- _WHAT THE TASK REQUIRES_
Could you give back exactly the lines below from the one with "How may I help" through the one with "The height and width of the screenshot is (545, 1568).", without a single picture?

- _DATA_
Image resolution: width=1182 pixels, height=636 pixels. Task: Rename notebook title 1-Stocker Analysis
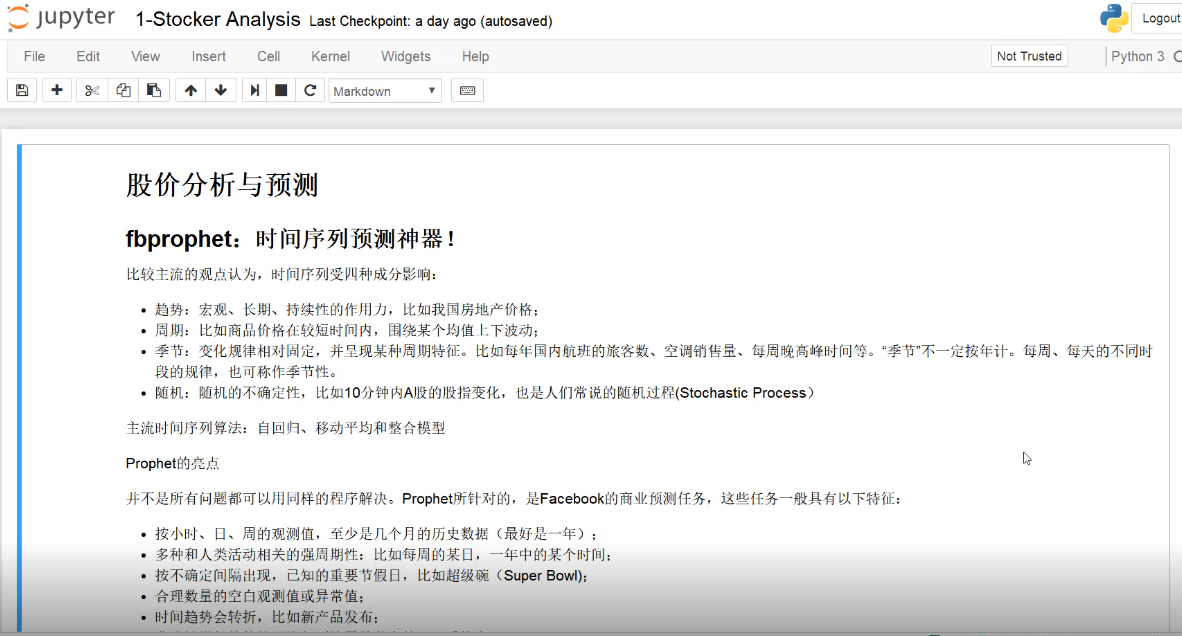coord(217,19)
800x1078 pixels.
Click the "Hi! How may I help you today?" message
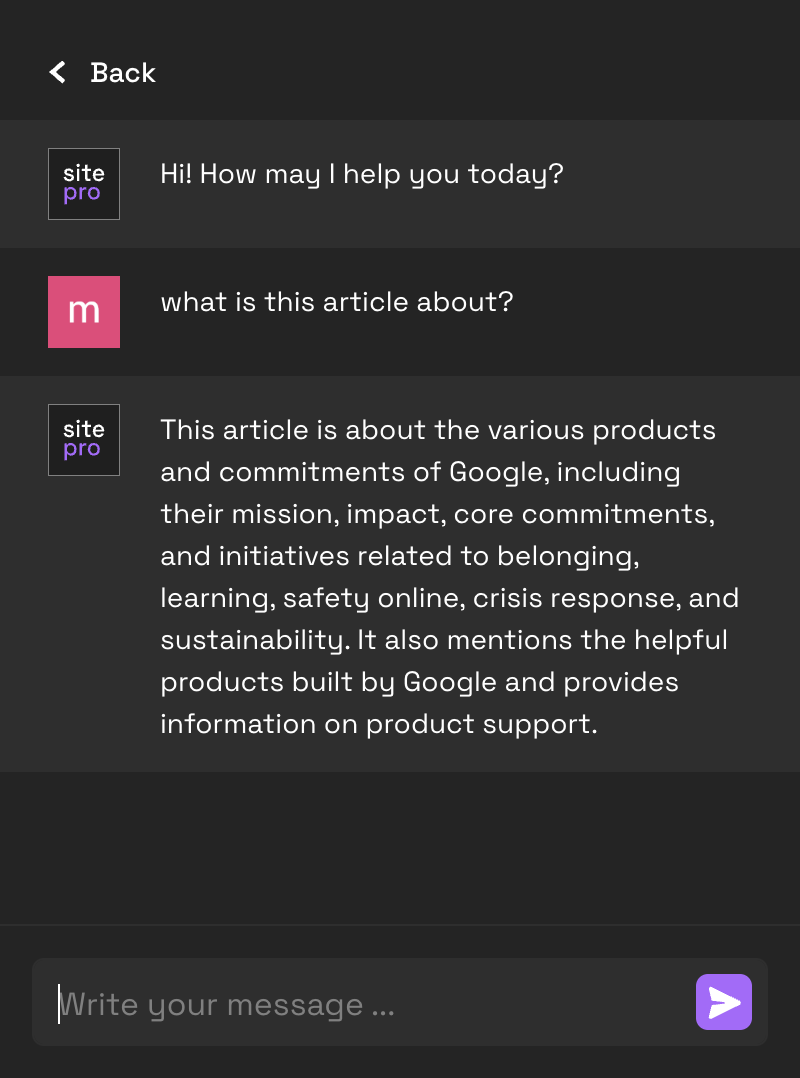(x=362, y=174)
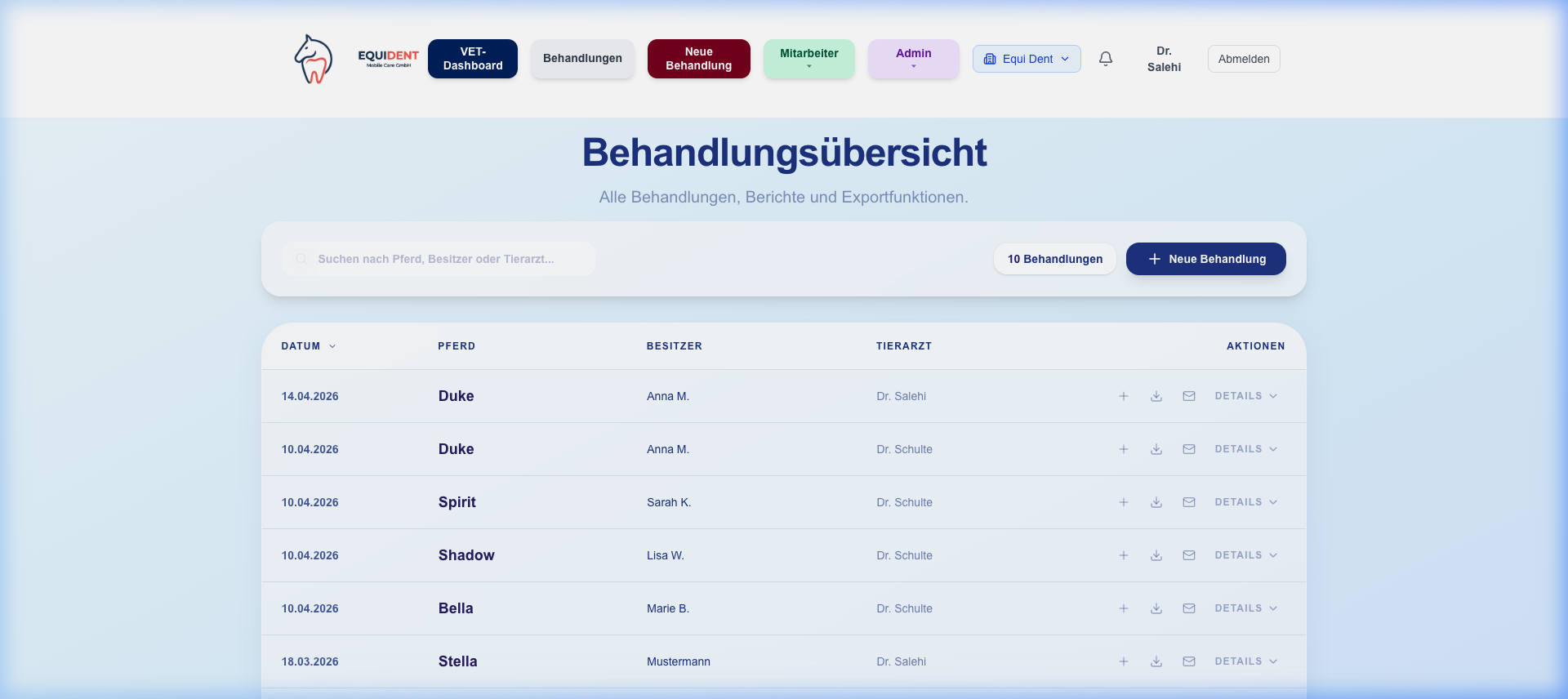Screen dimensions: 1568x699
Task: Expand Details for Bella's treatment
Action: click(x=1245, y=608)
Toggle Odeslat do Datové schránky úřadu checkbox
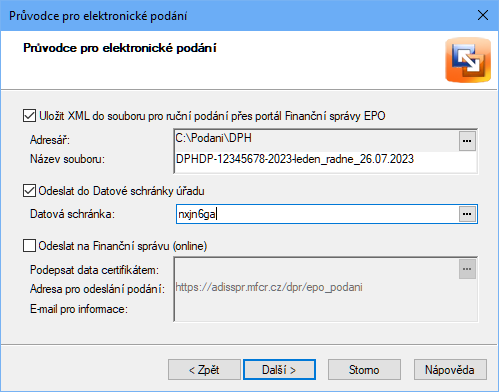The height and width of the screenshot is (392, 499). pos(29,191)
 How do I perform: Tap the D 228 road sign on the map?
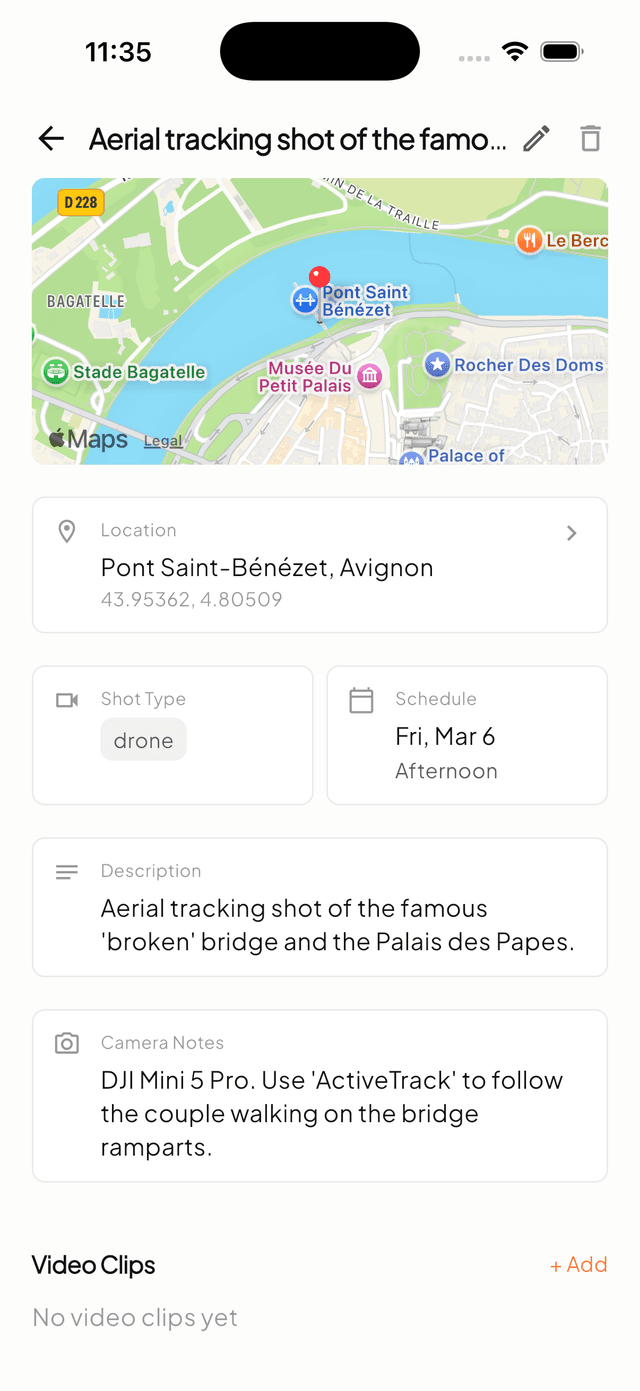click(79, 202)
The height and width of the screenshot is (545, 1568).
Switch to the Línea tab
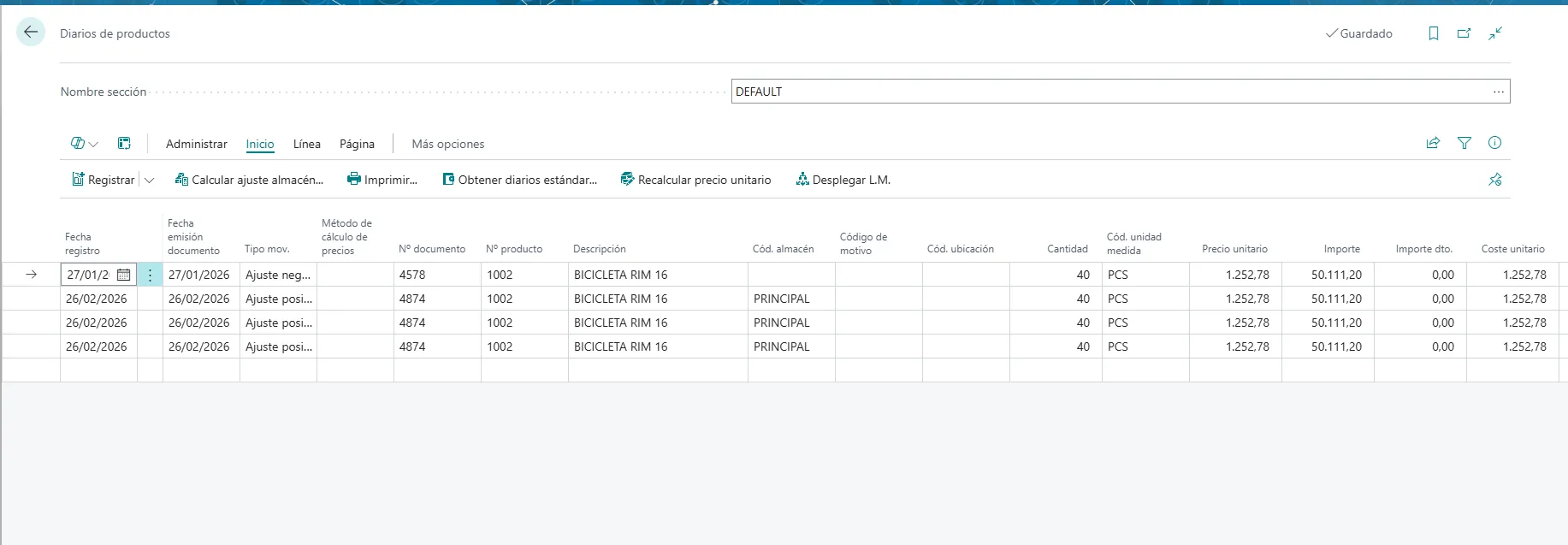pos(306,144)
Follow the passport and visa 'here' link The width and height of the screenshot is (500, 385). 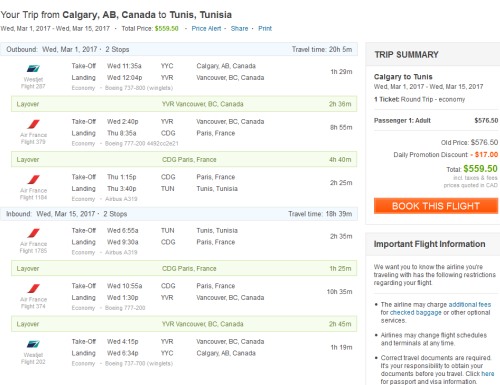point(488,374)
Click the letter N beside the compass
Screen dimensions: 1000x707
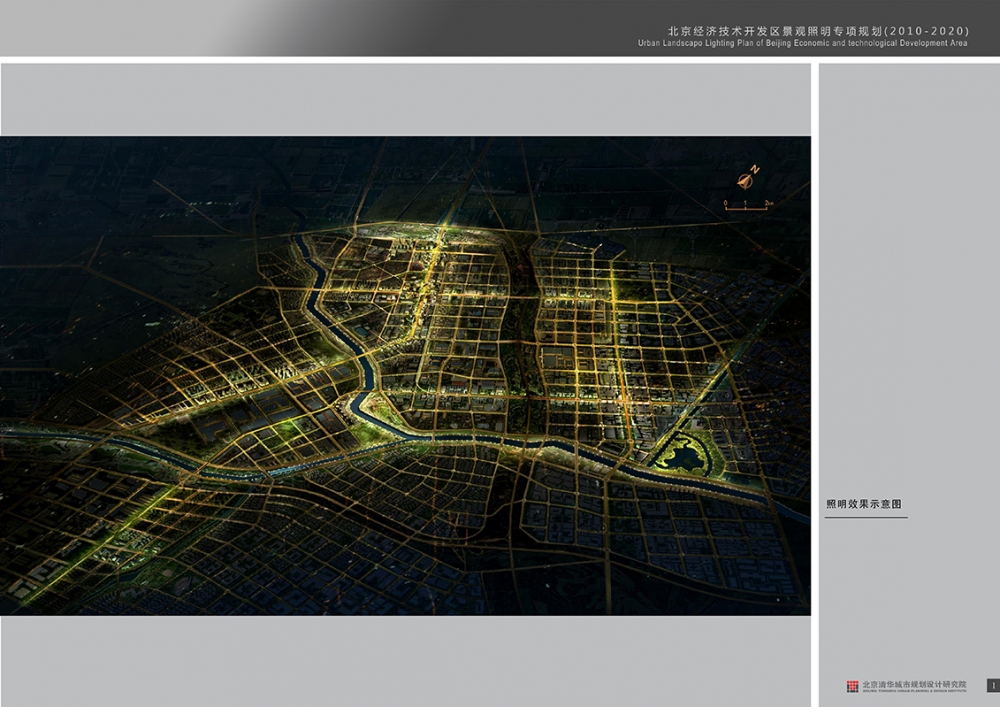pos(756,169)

- _THE ANSWER_
Click the "Hi! How may I help you today?" message
(x=362, y=174)
Screen dimensions: 1568x699
Task: Expand Details for Bella's treatment
Action: click(x=1245, y=608)
Toggle Odeslat do Datové schránky úřadu checkbox
The height and width of the screenshot is (392, 499). pos(29,191)
 How do I perform: Tap the D 228 road sign on the map?
click(79, 202)
The height and width of the screenshot is (545, 1568).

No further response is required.